Because of his sharp intuition and eye for detail, Jane has a way of unnerving people. He's also not exactly tactful when he reveals the things he notices, and so tends to be polarizing (his frequent needling of suspects has gotten him punched in the nose on more than one occasion). He's often accused of being a psychic, but is quick to note that he's merely paying attention to details, and that psychics do not exist. Jane does not believe in the supernatural, nor an afterlife, and is quite self-righteous about it. He's an ardent atheist and skeptic, and still occasionally gets on soapboxes about the issue of ghosts/departed souls/spirits with believers (one of whom he works with). Jane's skepticism about all things supernatural is partly due to his beef with the bad events in his life, but mostly because he is aware of all the tricks used in order to give the appearance of ghosts, psychics, et cetera. Being that he made use of those techniques himself, he is quick to point out when he sees them being used by others. Oddly, Jane fed the superstitions of his right-hand man, Agent Kimball Cho, but it was less likely due to believing in the powers of witchcraft than Cho being more useful to Jane when he's not constantly paranoid about being under a spell.

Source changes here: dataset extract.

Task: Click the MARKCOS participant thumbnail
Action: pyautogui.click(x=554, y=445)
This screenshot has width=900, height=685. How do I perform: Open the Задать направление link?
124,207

Jane is attractive and charming, and knows it. He plays this to his benefit whenever he can. It's part of his being a stage performer: appearances are everything...and appearances can be deceiving. While Jane has boyish good looks and a smile that can either melt hearts or signal mischief, he's totally uninterested in romance. He flirts to make himself feel good and to get things he wants, but he still wears his wedding ring as a symbol of his commitment to his wife. At the suggestion (by his boss, of all people) that he try dating again, Jane tried taking out an acquaintance, but found not long into that date that he just couldn't go through with it. The niceties and small talk were familiar territory for him, but the woman's serious emotional interest in him encroached on his sense of security in his vows. Had it not been for a timely call from CBI interrupting the dinner, he would have bailed before the main course arrived.

Despite all his flaws, Jane has a certain something that continues to fascinate people and draw them to him. Call it charisma, charm, or any number of things. At the end of the day, it might just be magic.